- Tasks to perform
- a) Answer these questions using the NFL play-calling article:
(i) What is the possessing team's probability of losing the game when the average punt occurs?
(ii) What span of seasons does the play-by-play data used for training and testing cover?
(iii) About what share of all plays did the model call correctly within the training and testing sets?
- b) Name every person listed in the NFL play-calling article's sentence about the model correctly calling nearly 80% of the Chargers' plays.
- c) Reproduce the passage of the NFL play-calling article from "I’m not going" up to and including "aspects of play-calling.".

- Article
■ ■ ■ ■ ■

Punts, fourth down passes, and onside kicks tend to be called when a team has less than a 50% chance of winning…and usually with a far lower pre-snap probability.
Call me crazy, but teams should do everything in their power to retain possession of the ball when they are more likely to lose than win, and yet the average punt occurs when the possessing team has nearly a 55% probability of losing the game.
So the data tells us that coaches have some odd tendencies when it comes to play-calling, at least in context of pre-snap win probability.
But maybe there are other situational factors that impact what kinds of plays they call, and that these plays made the most sense at the time.
To analyze whether or not this is true, I built a classification model that only incorporates a few variables to see how “predictable” play -calling actually is in the NFL.
From there, I examined how being more or less predictable impacts the likelihood of a victory, as well as the average and overall per play impact of being less predictable.
I’m not going to get into the details of how I built the classification model (or much of the details for the other techniques — you can always review the code or reach out to me on Twitter) but I wanted to make the model as “naive” as possible — meaning I didn’t expose the model to as much information as I could have.
Namely, I didn’t let the model know who was playing whom nor the week of the season.
These are variables that certainly could increase accuracy, but I didn’t want individual teams and/or season dynamics to overwhelm the situational aspects of play-calling.
That said, I trained my model on a sampling of play-by-play data from 2009–2018 and tested it on a hold out sample drawn randomly from the same period.
Features included in the model described the pre-snap situation of the play — down, distance, position on the field, time remaining, score differential, pre-snap win probability, and a variety of expected points outcomes (i.
the likelihood of the next scoring play).
I also controlled for season.
The model suggests that play-calling in the NFL is surprisingly predictable — the model “called” about 77% of all plays correctly within the training and testing sets (see code for additional metrics such as precision, kappa, etc).
As you can see in the confusion matrix below, the model didn’t have much trouble predicting what play would be called, only getting slightly confused on run vs pass.
This would likely be cleared up had I given the model information on the team’s involved or some other historical feature on broader play-calling style.
Now that we have a broad sense of “predictability,” we can examine what teams are more or less predictable than “average.
” It’s not too much of a surprise to see that New England is one of the least predictable team overall during the time-frame analyzed:This chart shows that model correctly called nearly 80% of all plays the Chargers ran from 2009–2018, which doesn’t say a ton about Clarence Shelmon, Hal Hunter, Ken Whisenhunt, Frank Reich.
And though it’s not perfectly correlated, teams that have been generally successful during this time frame cluster on the less predictable side of the chart.

■ ■ ■ ■ ■

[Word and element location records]
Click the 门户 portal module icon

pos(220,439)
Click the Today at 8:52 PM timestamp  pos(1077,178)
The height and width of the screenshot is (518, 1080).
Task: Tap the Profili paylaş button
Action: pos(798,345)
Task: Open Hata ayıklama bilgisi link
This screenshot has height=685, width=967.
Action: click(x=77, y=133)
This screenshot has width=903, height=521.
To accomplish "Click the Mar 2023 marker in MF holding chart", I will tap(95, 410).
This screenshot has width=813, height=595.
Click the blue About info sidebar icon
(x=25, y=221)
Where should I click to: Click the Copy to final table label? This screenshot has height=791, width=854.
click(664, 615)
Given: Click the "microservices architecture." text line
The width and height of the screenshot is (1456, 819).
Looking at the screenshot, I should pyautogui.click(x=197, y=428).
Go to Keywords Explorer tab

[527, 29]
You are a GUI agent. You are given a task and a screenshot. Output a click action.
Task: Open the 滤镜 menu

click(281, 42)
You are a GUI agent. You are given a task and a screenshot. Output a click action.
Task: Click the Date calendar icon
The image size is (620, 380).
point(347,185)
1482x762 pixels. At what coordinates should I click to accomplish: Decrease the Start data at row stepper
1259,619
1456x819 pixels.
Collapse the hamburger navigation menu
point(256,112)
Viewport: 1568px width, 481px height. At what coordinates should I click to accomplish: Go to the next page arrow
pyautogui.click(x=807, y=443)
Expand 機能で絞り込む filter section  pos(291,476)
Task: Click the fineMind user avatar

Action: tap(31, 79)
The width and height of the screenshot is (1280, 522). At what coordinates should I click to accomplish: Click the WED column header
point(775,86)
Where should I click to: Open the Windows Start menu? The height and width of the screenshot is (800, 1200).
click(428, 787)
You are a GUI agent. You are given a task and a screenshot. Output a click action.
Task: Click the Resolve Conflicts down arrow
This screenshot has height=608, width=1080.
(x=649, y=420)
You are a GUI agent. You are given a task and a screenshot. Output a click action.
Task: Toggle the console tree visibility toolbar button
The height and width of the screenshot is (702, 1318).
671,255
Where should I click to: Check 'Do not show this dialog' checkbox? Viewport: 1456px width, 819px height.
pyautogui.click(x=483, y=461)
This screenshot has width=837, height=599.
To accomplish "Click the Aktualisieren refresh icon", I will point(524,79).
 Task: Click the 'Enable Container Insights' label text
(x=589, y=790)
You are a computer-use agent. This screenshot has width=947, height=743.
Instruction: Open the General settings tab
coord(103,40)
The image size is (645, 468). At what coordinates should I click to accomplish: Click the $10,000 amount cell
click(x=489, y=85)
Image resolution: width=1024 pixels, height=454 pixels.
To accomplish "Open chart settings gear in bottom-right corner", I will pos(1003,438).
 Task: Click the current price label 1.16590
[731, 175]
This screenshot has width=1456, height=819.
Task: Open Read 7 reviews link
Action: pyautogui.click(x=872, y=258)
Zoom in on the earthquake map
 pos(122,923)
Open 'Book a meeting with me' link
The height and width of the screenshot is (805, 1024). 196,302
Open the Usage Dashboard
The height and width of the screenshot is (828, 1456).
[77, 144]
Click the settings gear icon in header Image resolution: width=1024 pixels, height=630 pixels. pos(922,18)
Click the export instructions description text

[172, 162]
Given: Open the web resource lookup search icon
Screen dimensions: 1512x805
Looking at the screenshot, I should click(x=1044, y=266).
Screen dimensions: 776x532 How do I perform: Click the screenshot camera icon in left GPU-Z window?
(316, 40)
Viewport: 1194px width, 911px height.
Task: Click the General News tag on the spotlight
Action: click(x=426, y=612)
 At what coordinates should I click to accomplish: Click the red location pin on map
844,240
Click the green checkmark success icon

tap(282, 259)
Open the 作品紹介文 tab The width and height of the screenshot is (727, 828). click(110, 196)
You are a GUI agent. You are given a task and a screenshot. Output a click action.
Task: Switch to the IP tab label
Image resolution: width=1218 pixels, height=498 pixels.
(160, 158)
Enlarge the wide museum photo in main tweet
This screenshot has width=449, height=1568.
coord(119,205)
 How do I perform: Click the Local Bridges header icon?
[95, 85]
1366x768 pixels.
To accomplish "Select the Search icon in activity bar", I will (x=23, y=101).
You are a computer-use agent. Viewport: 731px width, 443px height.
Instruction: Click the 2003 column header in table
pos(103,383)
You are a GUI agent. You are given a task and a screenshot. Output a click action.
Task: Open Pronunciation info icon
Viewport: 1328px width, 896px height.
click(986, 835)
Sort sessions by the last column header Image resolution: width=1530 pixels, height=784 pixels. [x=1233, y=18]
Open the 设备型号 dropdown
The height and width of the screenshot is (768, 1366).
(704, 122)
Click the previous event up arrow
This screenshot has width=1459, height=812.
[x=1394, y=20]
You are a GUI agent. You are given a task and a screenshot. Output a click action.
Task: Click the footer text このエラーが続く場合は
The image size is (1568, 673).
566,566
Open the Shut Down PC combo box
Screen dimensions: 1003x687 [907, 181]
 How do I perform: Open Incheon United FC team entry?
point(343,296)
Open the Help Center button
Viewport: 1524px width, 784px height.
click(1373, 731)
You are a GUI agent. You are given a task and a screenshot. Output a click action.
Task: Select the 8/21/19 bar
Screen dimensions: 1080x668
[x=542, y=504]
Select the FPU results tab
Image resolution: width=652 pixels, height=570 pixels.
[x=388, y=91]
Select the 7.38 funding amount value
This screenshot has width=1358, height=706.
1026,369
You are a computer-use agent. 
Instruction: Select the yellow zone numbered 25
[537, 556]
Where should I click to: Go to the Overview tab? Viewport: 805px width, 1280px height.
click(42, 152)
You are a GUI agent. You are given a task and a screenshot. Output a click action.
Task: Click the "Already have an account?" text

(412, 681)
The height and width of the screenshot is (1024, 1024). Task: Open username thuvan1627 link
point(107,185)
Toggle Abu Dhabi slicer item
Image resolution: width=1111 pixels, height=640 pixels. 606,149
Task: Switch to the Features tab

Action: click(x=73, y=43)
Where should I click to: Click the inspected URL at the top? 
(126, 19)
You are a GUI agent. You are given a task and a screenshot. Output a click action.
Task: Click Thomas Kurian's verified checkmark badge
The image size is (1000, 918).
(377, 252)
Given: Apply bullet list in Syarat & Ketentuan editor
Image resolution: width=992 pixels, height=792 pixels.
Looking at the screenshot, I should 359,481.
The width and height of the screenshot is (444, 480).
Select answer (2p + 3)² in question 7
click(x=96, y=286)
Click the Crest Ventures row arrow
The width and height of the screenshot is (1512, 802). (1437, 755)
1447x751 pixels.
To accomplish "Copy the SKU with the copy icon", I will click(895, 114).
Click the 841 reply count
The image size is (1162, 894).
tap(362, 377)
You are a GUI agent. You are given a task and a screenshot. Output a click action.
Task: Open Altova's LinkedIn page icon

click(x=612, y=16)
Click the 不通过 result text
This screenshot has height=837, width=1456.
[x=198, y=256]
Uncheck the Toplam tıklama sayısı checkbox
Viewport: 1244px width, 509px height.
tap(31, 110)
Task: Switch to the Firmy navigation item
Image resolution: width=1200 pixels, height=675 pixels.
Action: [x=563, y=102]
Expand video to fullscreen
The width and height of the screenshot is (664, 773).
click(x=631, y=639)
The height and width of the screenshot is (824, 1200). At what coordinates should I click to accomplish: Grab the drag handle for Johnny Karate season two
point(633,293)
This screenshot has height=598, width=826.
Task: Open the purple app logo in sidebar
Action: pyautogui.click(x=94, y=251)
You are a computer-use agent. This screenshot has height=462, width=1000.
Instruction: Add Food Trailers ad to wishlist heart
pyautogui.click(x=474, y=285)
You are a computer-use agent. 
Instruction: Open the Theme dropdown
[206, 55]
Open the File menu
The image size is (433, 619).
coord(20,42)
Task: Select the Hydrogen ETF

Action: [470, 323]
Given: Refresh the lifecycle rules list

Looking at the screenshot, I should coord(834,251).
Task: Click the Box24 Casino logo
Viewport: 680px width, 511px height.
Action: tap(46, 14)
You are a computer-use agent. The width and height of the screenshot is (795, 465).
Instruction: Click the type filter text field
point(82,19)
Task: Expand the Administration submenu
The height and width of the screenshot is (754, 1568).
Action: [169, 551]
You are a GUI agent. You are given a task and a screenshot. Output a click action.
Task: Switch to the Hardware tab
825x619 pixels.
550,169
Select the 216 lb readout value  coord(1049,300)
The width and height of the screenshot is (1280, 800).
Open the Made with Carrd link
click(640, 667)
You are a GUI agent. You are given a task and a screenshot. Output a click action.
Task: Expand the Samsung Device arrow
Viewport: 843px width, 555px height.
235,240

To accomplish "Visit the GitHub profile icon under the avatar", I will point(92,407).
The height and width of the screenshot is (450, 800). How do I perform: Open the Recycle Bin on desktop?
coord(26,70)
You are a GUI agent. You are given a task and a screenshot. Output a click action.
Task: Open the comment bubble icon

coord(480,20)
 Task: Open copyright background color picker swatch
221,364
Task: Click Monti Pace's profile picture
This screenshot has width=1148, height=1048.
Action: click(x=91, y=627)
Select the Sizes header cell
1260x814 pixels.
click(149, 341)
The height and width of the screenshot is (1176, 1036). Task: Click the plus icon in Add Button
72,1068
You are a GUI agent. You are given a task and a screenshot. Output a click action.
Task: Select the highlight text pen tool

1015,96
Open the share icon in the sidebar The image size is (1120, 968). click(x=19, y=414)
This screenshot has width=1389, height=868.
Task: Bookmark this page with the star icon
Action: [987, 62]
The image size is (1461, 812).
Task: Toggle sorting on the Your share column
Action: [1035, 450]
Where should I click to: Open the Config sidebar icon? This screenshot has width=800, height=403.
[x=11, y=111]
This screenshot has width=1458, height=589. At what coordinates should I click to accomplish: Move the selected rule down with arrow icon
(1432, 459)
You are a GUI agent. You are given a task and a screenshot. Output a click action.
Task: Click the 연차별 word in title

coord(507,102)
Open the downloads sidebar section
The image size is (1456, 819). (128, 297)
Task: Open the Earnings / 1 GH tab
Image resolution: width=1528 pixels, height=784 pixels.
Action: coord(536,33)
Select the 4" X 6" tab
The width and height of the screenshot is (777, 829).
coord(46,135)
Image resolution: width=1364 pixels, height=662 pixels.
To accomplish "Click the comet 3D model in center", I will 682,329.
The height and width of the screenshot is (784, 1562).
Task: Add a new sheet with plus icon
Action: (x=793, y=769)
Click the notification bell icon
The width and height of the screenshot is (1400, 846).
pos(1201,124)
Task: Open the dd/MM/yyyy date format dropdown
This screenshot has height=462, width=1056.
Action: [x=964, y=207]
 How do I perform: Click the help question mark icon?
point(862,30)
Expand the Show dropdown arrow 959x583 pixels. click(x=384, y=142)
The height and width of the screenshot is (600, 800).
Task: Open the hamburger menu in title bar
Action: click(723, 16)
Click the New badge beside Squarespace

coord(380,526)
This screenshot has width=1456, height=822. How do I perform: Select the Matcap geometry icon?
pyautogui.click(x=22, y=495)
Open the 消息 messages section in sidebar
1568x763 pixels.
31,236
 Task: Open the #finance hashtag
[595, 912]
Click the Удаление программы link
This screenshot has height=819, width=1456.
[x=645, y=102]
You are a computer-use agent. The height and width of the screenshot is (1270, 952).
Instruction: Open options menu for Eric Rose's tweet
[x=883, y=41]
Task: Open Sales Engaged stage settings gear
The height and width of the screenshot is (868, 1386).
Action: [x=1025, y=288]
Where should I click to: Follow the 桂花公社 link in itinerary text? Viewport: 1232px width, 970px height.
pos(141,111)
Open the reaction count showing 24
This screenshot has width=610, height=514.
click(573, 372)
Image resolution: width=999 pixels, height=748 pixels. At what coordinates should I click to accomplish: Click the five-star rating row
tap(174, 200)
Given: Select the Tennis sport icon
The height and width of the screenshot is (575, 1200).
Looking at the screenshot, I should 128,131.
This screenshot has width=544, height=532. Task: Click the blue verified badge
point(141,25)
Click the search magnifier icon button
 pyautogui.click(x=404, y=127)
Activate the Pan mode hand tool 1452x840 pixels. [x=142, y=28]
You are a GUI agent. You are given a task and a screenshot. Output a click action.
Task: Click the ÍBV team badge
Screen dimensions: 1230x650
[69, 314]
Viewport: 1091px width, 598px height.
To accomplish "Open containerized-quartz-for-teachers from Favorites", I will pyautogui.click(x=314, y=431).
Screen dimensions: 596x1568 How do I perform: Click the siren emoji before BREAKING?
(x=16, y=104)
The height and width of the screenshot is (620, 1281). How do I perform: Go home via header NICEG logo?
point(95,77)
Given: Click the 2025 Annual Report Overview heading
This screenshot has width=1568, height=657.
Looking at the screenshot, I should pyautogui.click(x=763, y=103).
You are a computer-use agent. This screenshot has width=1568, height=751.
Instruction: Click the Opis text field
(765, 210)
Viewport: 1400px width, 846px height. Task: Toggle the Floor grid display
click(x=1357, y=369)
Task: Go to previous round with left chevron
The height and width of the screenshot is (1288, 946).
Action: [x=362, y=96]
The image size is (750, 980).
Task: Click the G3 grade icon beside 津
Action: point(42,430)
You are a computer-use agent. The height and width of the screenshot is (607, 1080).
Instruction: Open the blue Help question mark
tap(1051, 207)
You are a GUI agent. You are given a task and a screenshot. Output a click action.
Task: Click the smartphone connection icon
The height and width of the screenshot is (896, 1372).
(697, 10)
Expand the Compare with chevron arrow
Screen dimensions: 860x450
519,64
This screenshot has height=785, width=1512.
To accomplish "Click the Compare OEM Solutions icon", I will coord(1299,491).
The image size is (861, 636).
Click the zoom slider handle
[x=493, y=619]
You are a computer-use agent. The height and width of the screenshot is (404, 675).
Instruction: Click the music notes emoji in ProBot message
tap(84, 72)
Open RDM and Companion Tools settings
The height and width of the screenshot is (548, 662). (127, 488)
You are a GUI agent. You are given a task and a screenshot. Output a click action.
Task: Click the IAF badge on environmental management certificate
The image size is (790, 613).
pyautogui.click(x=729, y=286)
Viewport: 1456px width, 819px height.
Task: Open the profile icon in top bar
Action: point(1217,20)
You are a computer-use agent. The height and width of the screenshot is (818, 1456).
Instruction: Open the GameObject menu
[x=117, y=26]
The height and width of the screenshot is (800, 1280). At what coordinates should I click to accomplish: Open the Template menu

■ ■ ■ ■ ■

- Answers by task
- a)
(i) Nearly 55%
(ii) 2009–2018
(iii) About 77%

- b) Clarence Shelmon, Hal Hunter, Ken Whisenhunt, Frank Reich

- c)
I’m not going to get into the details of how I built the classification model (or much of the details for the other techniques — you can always review the code or reach out to me on Twitter) but I wanted to make the model as “naive” as possible — meaning I didn’t expose the model to as much information as I could have.
Namely, I didn’t let the model know who was playing whom nor the week of the season.
These are variables that certainly could increase accuracy, but I didn’t want individual teams and/or season dynamics to overwhelm the situational aspects of play-calling.